» **Assignment**: Below this line is a set of entries; quote exactly the lines from the line that contains "Click the words" to the line that contains "Task: Expand the brush 不透明度 dropdown arrow", both lines included.

» **Input material**:
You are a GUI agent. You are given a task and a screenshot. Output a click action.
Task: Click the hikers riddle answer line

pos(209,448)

...

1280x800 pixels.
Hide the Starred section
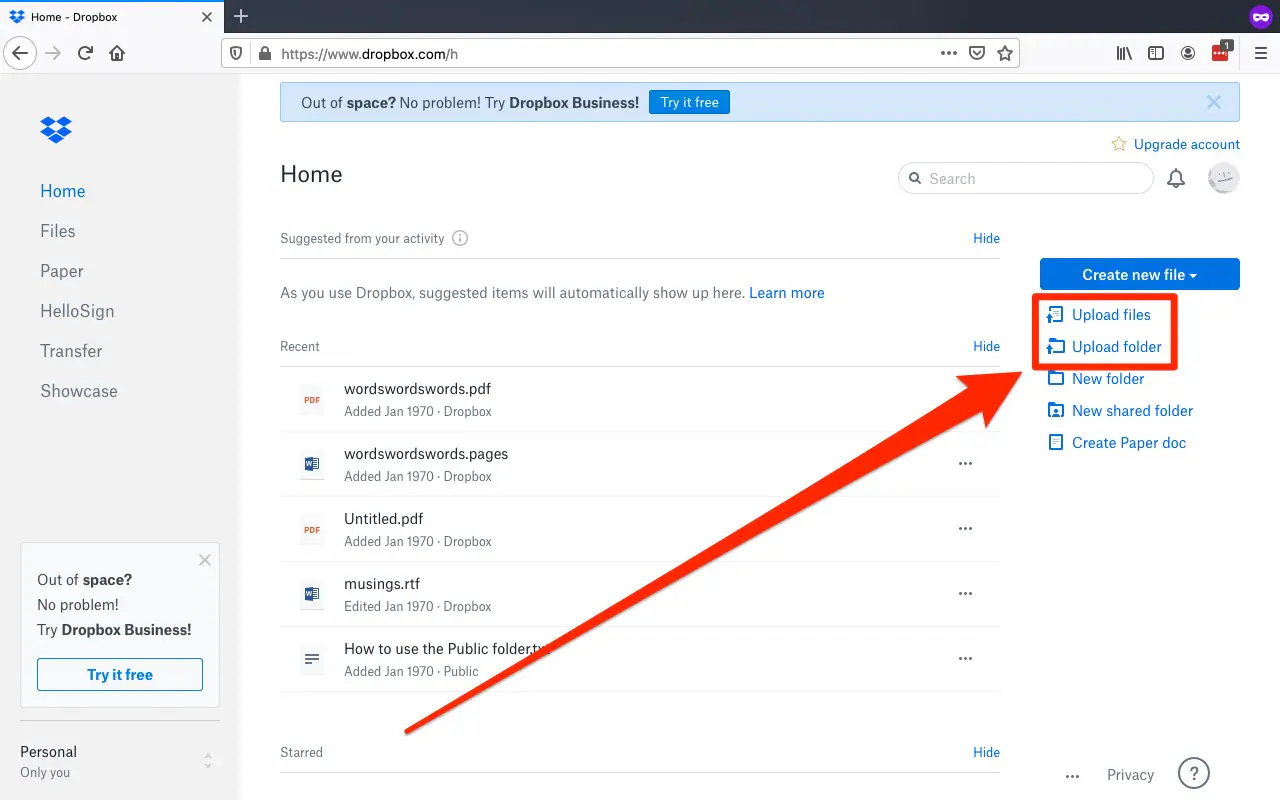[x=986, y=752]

* * *

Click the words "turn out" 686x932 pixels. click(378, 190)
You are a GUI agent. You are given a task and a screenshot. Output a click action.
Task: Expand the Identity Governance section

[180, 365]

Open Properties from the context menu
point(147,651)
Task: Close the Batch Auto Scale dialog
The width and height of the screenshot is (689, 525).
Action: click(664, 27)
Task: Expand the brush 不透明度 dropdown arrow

» **Problem solution**:
Click the words "turn out" 686x932 pixels. click(378, 190)
You are a GUI agent. You are given a task and a screenshot. Output a click action.
Task: Expand the Identity Governance section

[180, 365]

Open Properties from the context menu
point(147,651)
Task: Close the Batch Auto Scale dialog
The width and height of the screenshot is (689, 525).
Action: click(664, 27)
Task: Expand the brush 不透明度 dropdown arrow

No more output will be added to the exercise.